Gandhi and the Viceroys

From the first British Viceroy whom he encountered Gandhi received a decoration; the last, ten years ago, sat beside his funeral pyre. During the stormy intervening period he came into contact, and often into conflict, with six others; Francis Watson describes how each relationship marked a different stage in the long historical process that culminated in 1947.

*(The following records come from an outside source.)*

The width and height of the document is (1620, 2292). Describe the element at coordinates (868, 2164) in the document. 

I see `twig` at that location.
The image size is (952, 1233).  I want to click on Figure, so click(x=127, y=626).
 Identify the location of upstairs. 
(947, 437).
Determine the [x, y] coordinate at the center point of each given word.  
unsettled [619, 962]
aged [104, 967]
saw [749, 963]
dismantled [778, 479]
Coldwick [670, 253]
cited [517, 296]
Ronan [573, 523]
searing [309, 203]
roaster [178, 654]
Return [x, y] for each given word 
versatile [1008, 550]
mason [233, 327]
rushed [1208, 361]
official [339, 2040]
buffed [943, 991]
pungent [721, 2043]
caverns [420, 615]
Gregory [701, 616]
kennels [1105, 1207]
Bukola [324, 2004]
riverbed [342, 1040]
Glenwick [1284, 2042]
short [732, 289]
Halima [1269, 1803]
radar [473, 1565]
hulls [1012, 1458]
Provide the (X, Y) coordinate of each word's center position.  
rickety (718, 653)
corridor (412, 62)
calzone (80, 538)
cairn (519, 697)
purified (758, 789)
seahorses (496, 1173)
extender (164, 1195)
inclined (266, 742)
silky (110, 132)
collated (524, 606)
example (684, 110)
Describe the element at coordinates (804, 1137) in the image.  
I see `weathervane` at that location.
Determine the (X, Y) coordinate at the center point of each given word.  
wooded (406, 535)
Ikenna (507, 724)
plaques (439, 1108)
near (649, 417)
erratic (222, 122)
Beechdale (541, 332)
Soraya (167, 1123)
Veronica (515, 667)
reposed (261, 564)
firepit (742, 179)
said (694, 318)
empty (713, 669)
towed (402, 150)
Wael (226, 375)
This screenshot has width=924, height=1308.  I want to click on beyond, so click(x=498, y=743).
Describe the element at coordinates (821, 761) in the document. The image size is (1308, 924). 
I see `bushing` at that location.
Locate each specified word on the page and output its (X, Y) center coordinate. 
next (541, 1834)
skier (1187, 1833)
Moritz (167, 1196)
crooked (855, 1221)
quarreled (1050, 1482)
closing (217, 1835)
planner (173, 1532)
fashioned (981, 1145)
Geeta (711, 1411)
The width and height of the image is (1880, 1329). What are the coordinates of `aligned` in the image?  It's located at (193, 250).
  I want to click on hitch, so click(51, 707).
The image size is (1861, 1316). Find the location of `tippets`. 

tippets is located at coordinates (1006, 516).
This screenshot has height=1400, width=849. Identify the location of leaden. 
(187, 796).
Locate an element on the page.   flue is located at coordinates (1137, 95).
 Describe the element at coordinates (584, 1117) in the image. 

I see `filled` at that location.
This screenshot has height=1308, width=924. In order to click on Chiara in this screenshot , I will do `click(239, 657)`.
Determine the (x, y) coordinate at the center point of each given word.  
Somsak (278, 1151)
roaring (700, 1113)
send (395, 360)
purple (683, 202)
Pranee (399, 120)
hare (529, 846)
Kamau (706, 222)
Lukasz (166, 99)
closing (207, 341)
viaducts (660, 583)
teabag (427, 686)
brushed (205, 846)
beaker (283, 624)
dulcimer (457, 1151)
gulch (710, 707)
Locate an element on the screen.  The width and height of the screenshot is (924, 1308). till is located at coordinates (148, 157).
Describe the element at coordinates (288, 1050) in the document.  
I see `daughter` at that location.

It is ten years since Mohandas Karamchand Gandhi was assassinated by one of his own countrymen in the capital of an independent India. It is nearly twenty-seven years—no more—since that other New Delhi event, during Lord Irwin’s Viceroyalty, characterized in the House of Commons by Winston Churchill as “the nauseating and humiliating spectacle of this one-time Inner Temple lawyer, now seditious fakir, striding half-naked up the steps of the Viceroy’s palace, there to negotiate and to parley on equal terms with the representative of the King-Emperor.”

In the course of Gandhi’s Indian career (he was in his forty-sixth year when he returned to his homeland early in 1915), he had contacts of some kind with the last eight Viceroys and Govemors-General of British India—three before the Irwin watershed (Hardinge, Chelmsford, Reading), and four afterwards (Willing-don, Linlithgow, Wavell, Mountbatten).